They then cut the samples into 1-meter lengths and trucked them once a day to 
the sprawling Crary Science Laboratory at McMurdo Station 20 miles away, where 
ANDRILL took up an entire wing of the building and set up more labs across the 
road.

After the core sections arrived at Crary late each night, crews cut them in two 
lengthwise and photographed the cut surface in high-resolution color. Half of 
each core was boxed for shipment to Florida State University in Tallahassee to 
be permanently preserved in a refrigerated archive.

Overnight teams of sedimentologists at the lab studied the cores, then laid 
them out in trays on long metal tables for a daily morning meeting with the 
rest of the project specialists.

The specialists followed the sedimentologists as they moved along the long 
trays, lecturing on the initial findings. Like buyers at an auction, 
specialists would claim samples to take away for lab analysis by sticking tiny 
color-coded flags into the parts that interested them.

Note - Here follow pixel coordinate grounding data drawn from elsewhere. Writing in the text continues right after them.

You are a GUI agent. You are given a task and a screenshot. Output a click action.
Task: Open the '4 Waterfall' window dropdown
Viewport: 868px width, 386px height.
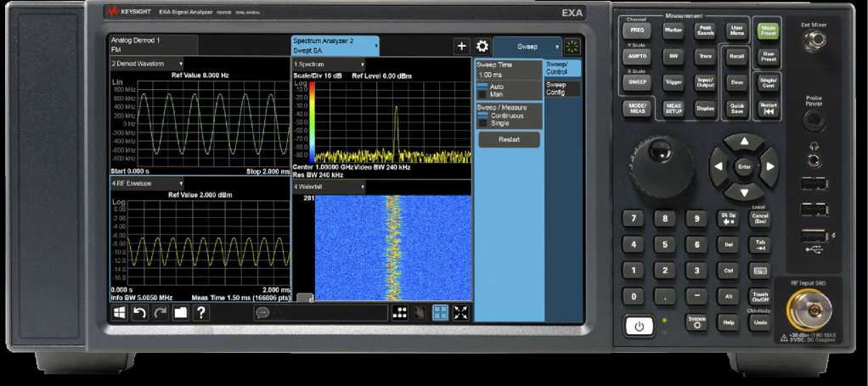click(330, 187)
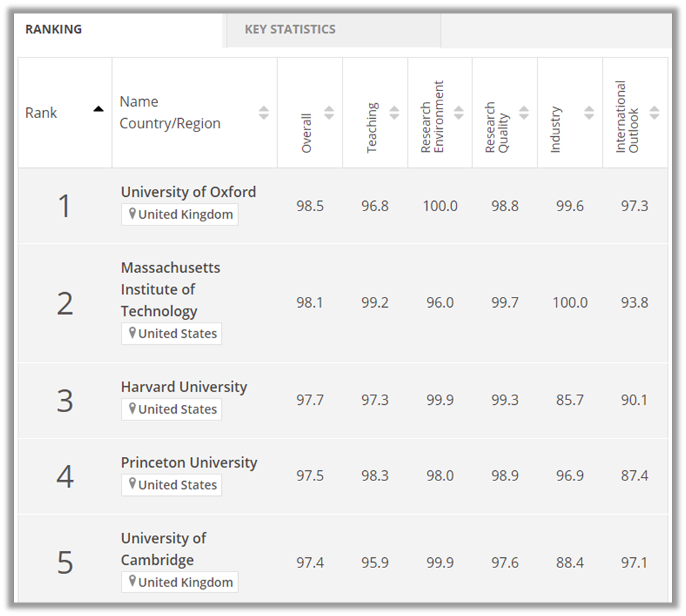Open the University of Cambridge link
The width and height of the screenshot is (686, 616).
[163, 549]
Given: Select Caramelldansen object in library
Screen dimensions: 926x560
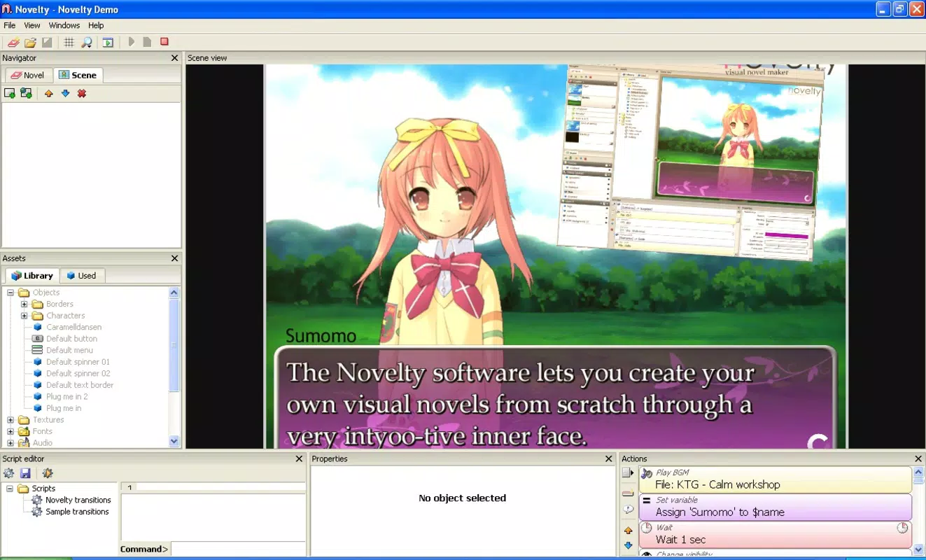Looking at the screenshot, I should coord(73,327).
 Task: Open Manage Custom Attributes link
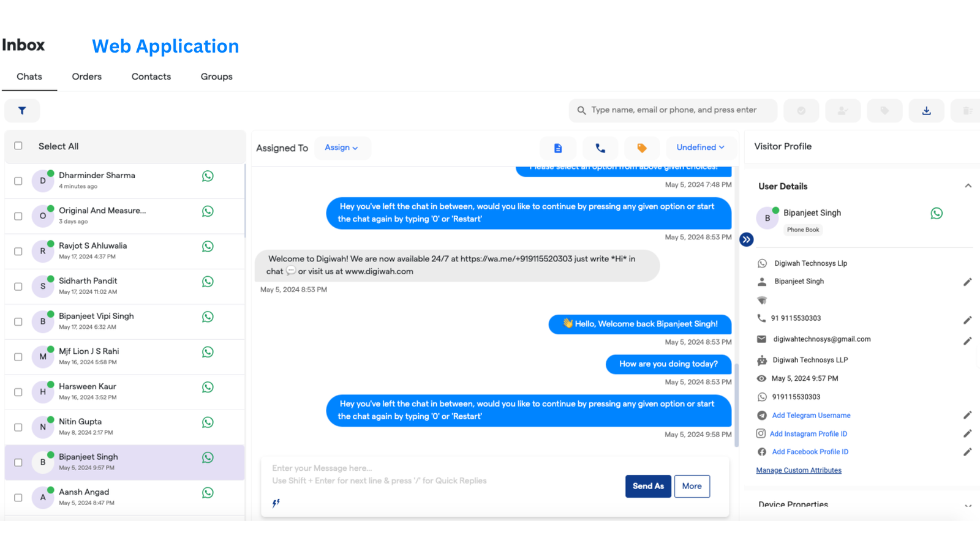click(798, 470)
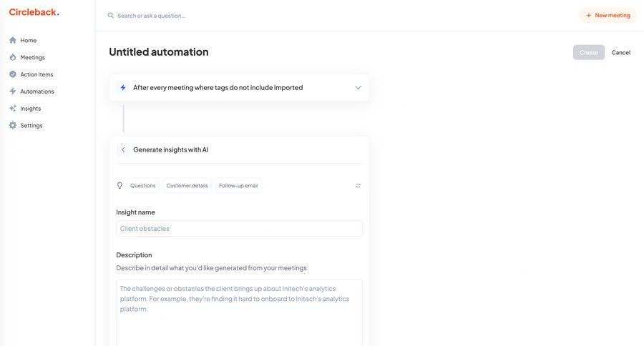Image resolution: width=644 pixels, height=346 pixels.
Task: Focus the Insight name field
Action: pyautogui.click(x=239, y=228)
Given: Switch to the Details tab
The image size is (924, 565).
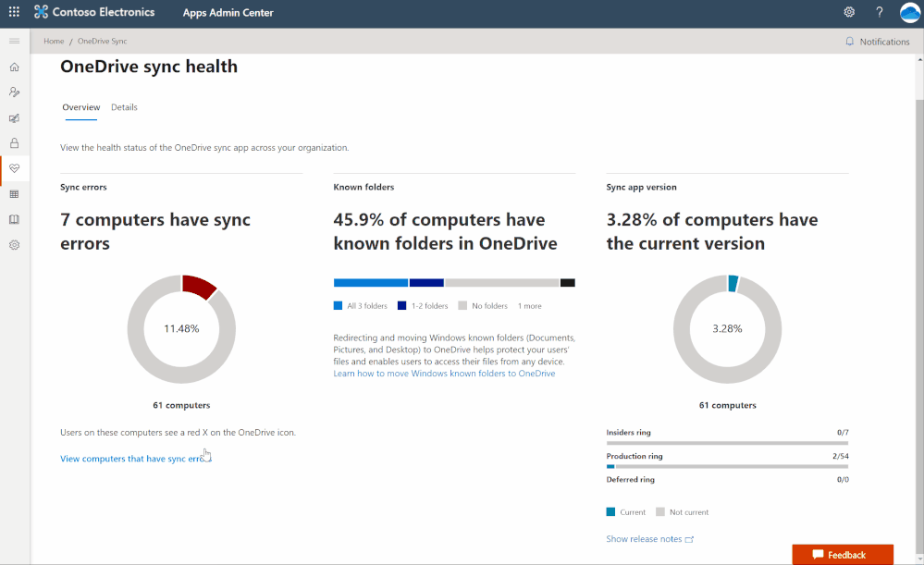Looking at the screenshot, I should 124,107.
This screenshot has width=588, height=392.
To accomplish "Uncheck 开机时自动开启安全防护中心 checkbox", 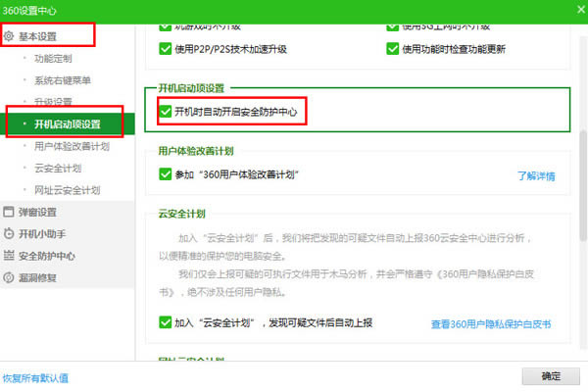I will pyautogui.click(x=165, y=111).
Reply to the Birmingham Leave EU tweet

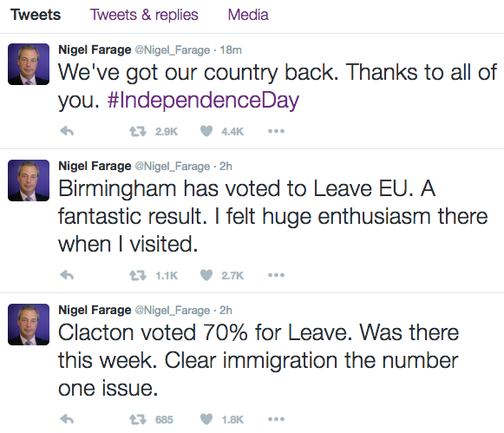tap(67, 275)

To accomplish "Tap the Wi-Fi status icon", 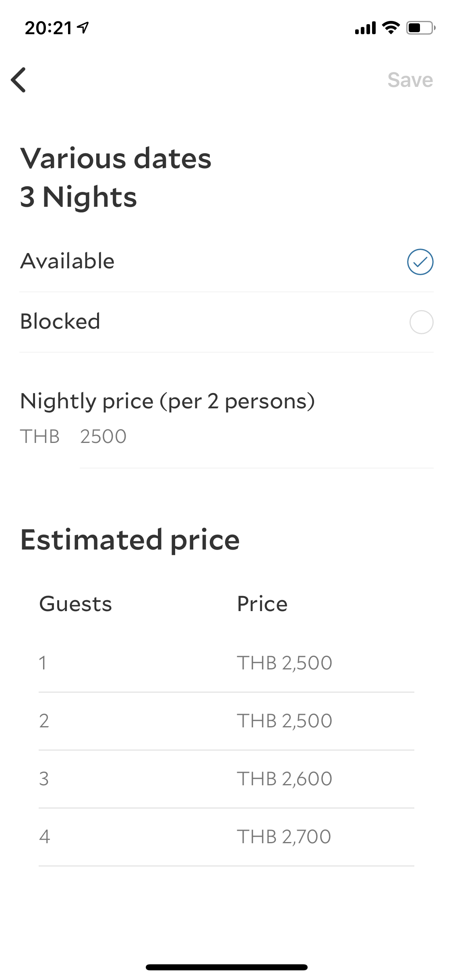I will (390, 27).
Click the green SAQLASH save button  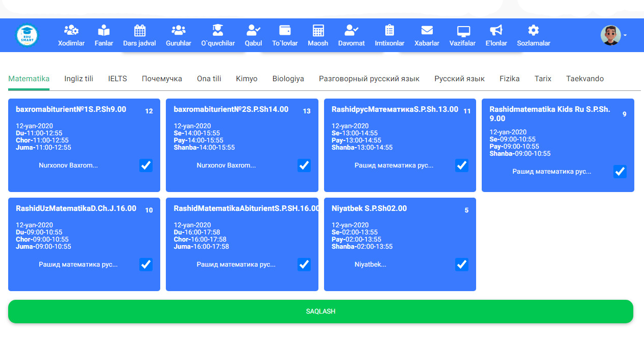tap(320, 312)
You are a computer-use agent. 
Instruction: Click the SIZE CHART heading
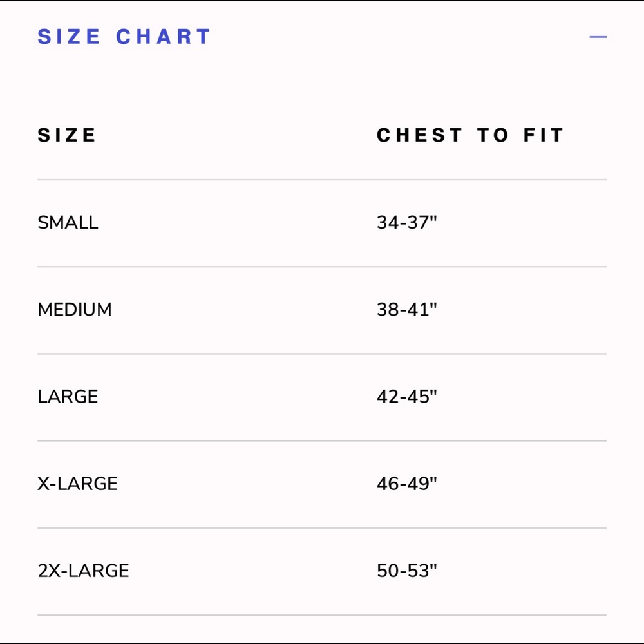[124, 37]
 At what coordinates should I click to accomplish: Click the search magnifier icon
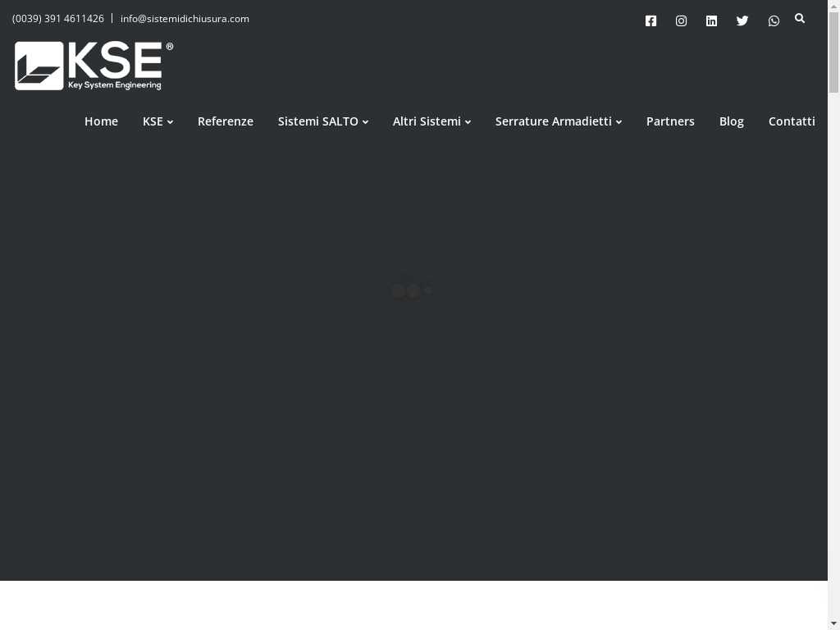coord(800,18)
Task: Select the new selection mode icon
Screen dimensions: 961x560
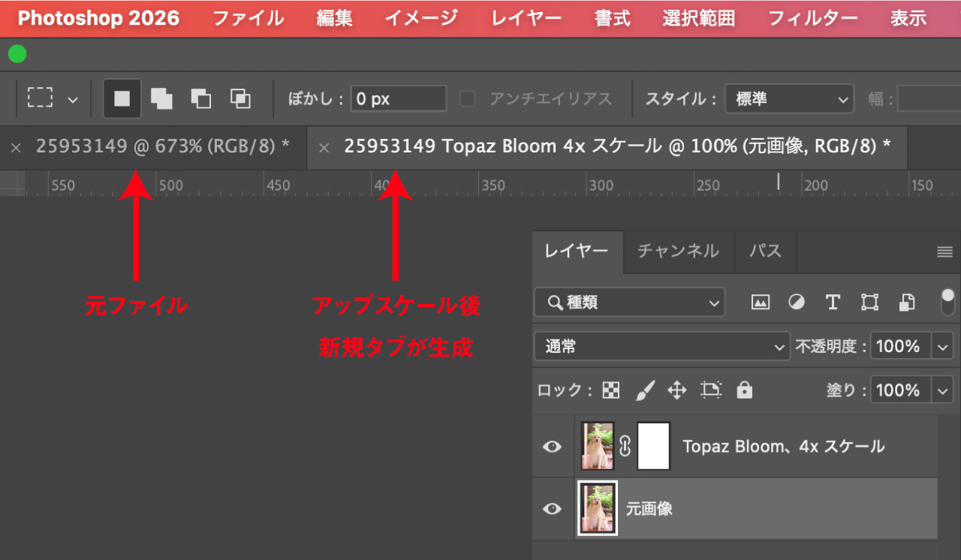Action: [x=122, y=98]
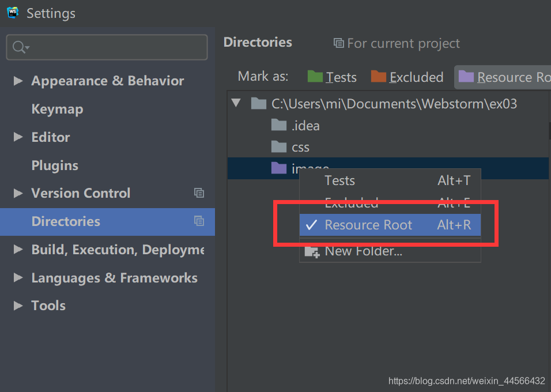The image size is (551, 392).
Task: Click the magnifier icon in the search field
Action: click(18, 47)
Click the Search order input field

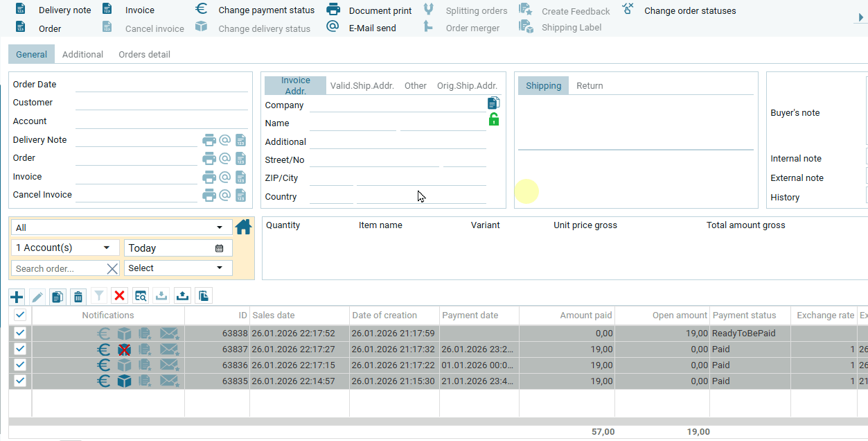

Some looked at the composition of sands and muds, interested in their mineral 
and chemical content. Others looked for microorganisms, or larger fossils, or 
tectonic fractures. Volcanologists looked at lava layers and volcanic ash, from 
which radiometric dating can determine accurate ages of the strata above and 
below them. Paleomagneticists looked for rock revealing periodic reversals of 
Earth's magnetic poles, another way of dating sediments.

"The critical thing here is time, understanding how these events we see in the 
sediment fit into time," said Powell, ANDRILL's co-chief scientist for 2006 
with New Zealand paleoclimatologist Tim Naish.

Powell said finding the diatom layers was critical for the project.

"They are the dominant fossil life forms in the cores," he said, "telling us 
the age of the rock and telling us about temperatures and water temperatures of 
their times."

Scherer said one of the things ANDRILL hopes to tease from the recovered 
sediments is a better understanding of the dynamics of the various types of ice 
in what's called the Antarctic cryosphere -- how the land-based ice sheets and 
the floating sea ice affect each other in times of climate change.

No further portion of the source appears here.